India's highest court declared Thursday that consensual intercourse between same-sex adults is no longer a crime in the South Asian country. 

The ruling strikes down a 146-year-old colonial-era law, known as Section 377, banning gay sex. Until now, it was punishable with up to 10 years in prison, although few people were jailed. The court said the law went against the rights enshrined in India's Constitution.

"The law had become a weapon for harassment for the LGBT community," Chief Justice Dipak Misra said as he announced the landmark verdict.

The unanimous ruling comes in response to a petition filed by five people who said they were living in fear of being harassed and prosecuted by police.

Members of the LGBT community hugged each other and cried outside the Supreme Court in New Delhi as news of the verdict spread. Activists and NGOs welcomed the ruling. "We can now live as equal citizens. The law was irrational and arbitrary," Vivek Anand, director of Humsafar Trust, an NGO in Mumbai that promotes LGBT rights, told DW.

"All this while, this law was used to discriminate and harass us. But we can now be free and step outside without fear," gay activist Mohnish Malhotra told DW.

"We feel as equal citizens now," activist Shashi Bhushan told the AFP news agency. "What happens in our bedroom is left to us."

Human Rights Watch's South Asia Director Meenakshi Ganguly said, "This is a good day for human rights." She thanked "all that fought for this, braving the worst sort of prejudice."

Bollywood film producer and director Karan Johar called the verdict historic.

"So proud today! Decriminalizing homosexuality and abolishing section 377 is a huge thumb up for humanity and equal rights!" he wrote on Twitter. "The country gets its oxygen back!"

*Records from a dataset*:
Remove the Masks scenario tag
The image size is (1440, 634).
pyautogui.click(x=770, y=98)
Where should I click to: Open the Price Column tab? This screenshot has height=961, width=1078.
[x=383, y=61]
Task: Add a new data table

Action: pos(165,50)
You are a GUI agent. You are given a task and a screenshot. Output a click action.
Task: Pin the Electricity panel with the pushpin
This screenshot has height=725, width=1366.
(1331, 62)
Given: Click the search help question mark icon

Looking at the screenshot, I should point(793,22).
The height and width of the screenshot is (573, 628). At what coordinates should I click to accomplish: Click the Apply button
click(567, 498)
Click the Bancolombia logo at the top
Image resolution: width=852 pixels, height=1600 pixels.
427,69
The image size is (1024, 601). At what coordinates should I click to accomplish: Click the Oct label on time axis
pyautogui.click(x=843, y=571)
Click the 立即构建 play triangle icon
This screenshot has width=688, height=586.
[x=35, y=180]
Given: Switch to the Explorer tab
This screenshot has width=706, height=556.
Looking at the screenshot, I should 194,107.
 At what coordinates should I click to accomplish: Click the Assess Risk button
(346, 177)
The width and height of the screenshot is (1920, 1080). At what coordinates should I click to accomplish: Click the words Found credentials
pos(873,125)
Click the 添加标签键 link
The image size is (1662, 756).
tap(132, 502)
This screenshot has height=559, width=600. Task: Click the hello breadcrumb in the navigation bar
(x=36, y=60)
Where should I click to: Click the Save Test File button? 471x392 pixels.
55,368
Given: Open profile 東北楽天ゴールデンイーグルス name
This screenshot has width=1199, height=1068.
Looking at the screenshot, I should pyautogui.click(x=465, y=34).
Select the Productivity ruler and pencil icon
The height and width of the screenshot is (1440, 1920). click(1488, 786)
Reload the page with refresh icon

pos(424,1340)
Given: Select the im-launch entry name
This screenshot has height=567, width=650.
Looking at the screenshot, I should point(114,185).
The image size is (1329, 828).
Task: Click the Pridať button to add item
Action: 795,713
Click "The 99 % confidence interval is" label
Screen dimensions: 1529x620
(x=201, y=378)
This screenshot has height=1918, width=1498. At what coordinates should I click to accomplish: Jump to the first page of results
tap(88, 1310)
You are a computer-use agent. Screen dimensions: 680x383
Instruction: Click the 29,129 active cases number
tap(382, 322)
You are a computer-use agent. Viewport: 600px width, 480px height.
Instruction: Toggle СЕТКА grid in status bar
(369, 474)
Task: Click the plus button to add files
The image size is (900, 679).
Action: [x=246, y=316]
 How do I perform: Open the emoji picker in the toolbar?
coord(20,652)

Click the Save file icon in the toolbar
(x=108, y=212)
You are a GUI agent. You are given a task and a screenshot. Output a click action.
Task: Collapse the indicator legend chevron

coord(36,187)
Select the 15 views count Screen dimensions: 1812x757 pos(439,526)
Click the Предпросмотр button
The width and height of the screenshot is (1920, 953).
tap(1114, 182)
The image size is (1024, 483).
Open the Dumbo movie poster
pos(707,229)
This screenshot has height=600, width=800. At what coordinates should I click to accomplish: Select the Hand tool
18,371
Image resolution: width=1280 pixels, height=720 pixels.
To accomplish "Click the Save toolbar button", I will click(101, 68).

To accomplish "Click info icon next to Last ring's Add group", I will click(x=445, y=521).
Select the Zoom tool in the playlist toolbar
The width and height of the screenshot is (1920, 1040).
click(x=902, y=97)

*What the exercise asks*:
Reproduce the news report above on India's Supreme Court striking down Section 377, word for word from start to finish.

*Result*:
India's highest court declared Thursday that consensual intercourse between same-sex adults is no longer a crime in the South Asian country. 

The ruling strikes down a 146-year-old colonial-era law, known as Section 377, banning gay sex. Until now, it was punishable with up to 10 years in prison, although few people were jailed. The court said the law went against the rights enshrined in India's Constitution.

"The law had become a weapon for harassment for the LGBT community," Chief Justice Dipak Misra said as he announced the landmark verdict.

The unanimous ruling comes in response to a petition filed by five people who said they were living in fear of being harassed and prosecuted by police.

Members of the LGBT community hugged each other and cried outside the Supreme Court in New Delhi as news of the verdict spread. Activists and NGOs welcomed the ruling. "We can now live as equal citizens. The law was irrational and arbitrary," Vivek Anand, director of Humsafar Trust, an NGO in Mumbai that promotes LGBT rights, told DW.

"All this while, this law was used to discriminate and harass us. But we can now be free and step outside without fear," gay activist Mohnish Malhotra told DW.

"We feel as equal citizens now," activist Shashi Bhushan told the AFP news agency. "What happens in our bedroom is left to us."

Human Rights Watch's South Asia Director Meenakshi Ganguly said, "This is a good day for human rights." She thanked "all that fought for this, braving the worst sort of prejudice."

Bollywood film producer and director Karan Johar called the verdict historic.

"So proud today! Decriminalizing homosexuality and abolishing section 377 is a huge thumb up for humanity and equal rights!" he wrote on Twitter. "The country gets its oxygen back!"